HealthcareUpdate News

Perempuan di Garda Terdepan Pencegahan DBD

Di tengah ancaman Demam Berdarah Dengue (DBD) yang terus mengintai, perempuan muncul sebagai aktor kunci dalam gerakan pencegahan yang berbasis komunitas dan keluarga.

Pagi itu di Kelurahan Ciputat Timur, suara ibu-ibu bersahutan di halaman posyandu. Mereka bukan sedang antre imunisasi, melainkan tengah bersiap melakukan fogging mandiri dan inspeksi jentik di rumah-rumah warga. Di antara mereka, Siti Maryam, 42 tahun, memegang buku catatan berisi daftar rumah yang akan dikunjungi. “Kami bukan sekadar kader, kami penjaga lingkungan,” ujarnya sambil tersenyum.
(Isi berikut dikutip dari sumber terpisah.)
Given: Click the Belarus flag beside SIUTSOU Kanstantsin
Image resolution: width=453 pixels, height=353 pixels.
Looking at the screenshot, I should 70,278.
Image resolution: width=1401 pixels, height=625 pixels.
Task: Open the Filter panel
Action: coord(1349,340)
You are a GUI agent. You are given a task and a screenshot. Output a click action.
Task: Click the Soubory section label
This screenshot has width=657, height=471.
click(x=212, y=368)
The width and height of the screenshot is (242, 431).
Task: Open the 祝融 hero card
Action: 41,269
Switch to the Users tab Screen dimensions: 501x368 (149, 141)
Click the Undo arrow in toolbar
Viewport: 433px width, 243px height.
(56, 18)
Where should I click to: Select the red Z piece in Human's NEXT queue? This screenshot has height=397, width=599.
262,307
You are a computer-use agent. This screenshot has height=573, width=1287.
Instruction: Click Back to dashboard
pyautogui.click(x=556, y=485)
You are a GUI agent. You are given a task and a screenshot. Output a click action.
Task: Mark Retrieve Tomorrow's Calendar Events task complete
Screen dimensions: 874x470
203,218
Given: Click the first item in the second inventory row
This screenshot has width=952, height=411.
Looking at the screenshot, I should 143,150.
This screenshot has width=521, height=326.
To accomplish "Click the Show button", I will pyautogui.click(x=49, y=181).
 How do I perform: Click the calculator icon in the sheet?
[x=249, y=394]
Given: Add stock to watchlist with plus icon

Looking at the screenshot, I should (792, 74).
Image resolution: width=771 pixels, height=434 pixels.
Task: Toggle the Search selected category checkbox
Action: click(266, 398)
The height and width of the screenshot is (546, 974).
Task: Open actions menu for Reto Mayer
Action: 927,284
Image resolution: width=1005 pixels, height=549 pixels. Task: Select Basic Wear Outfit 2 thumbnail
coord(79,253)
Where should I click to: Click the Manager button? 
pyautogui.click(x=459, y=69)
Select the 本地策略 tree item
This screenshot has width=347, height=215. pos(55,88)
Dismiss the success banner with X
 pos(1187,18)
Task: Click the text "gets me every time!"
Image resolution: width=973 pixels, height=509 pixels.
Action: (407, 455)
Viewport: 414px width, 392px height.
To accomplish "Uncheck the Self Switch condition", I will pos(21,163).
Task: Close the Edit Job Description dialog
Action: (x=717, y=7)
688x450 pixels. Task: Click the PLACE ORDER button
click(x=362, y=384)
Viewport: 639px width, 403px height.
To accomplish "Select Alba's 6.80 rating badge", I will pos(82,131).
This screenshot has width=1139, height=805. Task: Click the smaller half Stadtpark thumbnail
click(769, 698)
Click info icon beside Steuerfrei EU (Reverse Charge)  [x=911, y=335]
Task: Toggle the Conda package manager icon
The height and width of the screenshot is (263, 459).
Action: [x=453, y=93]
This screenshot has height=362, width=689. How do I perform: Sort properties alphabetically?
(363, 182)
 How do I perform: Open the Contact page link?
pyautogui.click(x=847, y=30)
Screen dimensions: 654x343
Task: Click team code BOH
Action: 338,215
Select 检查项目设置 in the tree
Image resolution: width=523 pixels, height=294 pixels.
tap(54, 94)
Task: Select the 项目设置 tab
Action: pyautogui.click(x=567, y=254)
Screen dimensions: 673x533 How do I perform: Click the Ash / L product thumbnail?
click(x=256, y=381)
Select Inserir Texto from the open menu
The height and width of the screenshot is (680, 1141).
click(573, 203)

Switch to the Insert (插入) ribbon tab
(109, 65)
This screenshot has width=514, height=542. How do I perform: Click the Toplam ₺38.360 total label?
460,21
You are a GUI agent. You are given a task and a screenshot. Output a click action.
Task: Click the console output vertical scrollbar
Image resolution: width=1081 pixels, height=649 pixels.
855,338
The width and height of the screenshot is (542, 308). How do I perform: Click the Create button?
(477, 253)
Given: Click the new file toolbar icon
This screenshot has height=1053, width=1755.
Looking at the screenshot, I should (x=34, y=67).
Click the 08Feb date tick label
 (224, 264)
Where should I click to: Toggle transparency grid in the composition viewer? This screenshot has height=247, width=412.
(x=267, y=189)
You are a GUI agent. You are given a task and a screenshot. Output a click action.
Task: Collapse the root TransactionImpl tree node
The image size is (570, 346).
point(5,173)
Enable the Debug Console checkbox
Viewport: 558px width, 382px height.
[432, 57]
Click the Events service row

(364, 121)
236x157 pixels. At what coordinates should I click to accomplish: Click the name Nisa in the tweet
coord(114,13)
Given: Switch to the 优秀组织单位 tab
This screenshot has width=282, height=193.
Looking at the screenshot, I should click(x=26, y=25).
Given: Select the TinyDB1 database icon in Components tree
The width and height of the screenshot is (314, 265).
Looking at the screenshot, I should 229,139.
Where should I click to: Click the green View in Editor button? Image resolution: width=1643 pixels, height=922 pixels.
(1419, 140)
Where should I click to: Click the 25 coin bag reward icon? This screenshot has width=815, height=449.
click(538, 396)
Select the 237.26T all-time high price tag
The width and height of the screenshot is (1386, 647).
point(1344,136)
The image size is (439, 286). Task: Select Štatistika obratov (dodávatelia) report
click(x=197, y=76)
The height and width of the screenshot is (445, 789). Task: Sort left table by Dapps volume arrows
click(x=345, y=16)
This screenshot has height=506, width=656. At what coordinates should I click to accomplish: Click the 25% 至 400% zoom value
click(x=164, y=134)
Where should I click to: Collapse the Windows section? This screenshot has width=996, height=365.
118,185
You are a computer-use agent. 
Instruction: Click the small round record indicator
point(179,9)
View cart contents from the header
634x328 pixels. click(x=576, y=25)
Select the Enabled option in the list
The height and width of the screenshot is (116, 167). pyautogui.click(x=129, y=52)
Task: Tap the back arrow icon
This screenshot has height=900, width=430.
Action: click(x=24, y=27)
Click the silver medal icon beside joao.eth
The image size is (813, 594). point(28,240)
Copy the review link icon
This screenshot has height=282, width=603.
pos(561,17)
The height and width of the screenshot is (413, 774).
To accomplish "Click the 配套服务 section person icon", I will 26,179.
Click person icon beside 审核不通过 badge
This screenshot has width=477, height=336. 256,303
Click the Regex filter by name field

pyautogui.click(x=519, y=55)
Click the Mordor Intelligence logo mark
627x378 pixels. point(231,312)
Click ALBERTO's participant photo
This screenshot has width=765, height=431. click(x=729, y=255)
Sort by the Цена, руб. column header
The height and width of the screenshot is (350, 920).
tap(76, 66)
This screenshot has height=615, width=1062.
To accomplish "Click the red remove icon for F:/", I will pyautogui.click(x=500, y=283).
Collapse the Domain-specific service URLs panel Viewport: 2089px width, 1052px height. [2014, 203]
Ini menunjukkan bagaimana perempuan, terutama para ibu rumah tangga dan kader kesehatan, menjadi ujung tombak dalam pencegahan Demam Berdarah Dengue (DBD) di tingkat akar rumput. Mereka tidak hanya menyebarkan informasi, tetapi juga mengorganisasi aksi nyata: dari edukasi 3M (menguras, menutup, dan mendaur ulang), inspeksi jentik berkala, hingga kampanye digital di grup WhatsApp RT.

DBD masih menjadi ancaman serius di Indonesia. Data Kementerian Kesehatan mencatat lebih dari 120.000 kasus DBD sepanjang tahun 2024, dengan kerugian ekonomi yang ditaksir mencapai ratusan miliar rupiah akibat biaya pengobatan, kehilangan produktivitas, dan dampak sosial lainnya. Di beberapa daerah, lonjakan kasus bahkan menyebabkan lumpuhnya layanan kesehatan sementara.

Namun, di balik statistik itu, muncul gerakan senyap yang digerakkan oleh perempuan. Mereka memanfaatkan peran strategis sebagai pengelola rumah tangga, pendidik anak, dan penggerak komunitas untuk mengubah pola hidup dan meningkatkan kesadaran lingkungan. Di Desa Sukamaju, misalnya, kelompok ibu-ibu berhasil menurunkan kasus DBD hingga 80% dalam satu tahun melalui program “Rumah Bebas Jentik” yang mereka rancang sendiri.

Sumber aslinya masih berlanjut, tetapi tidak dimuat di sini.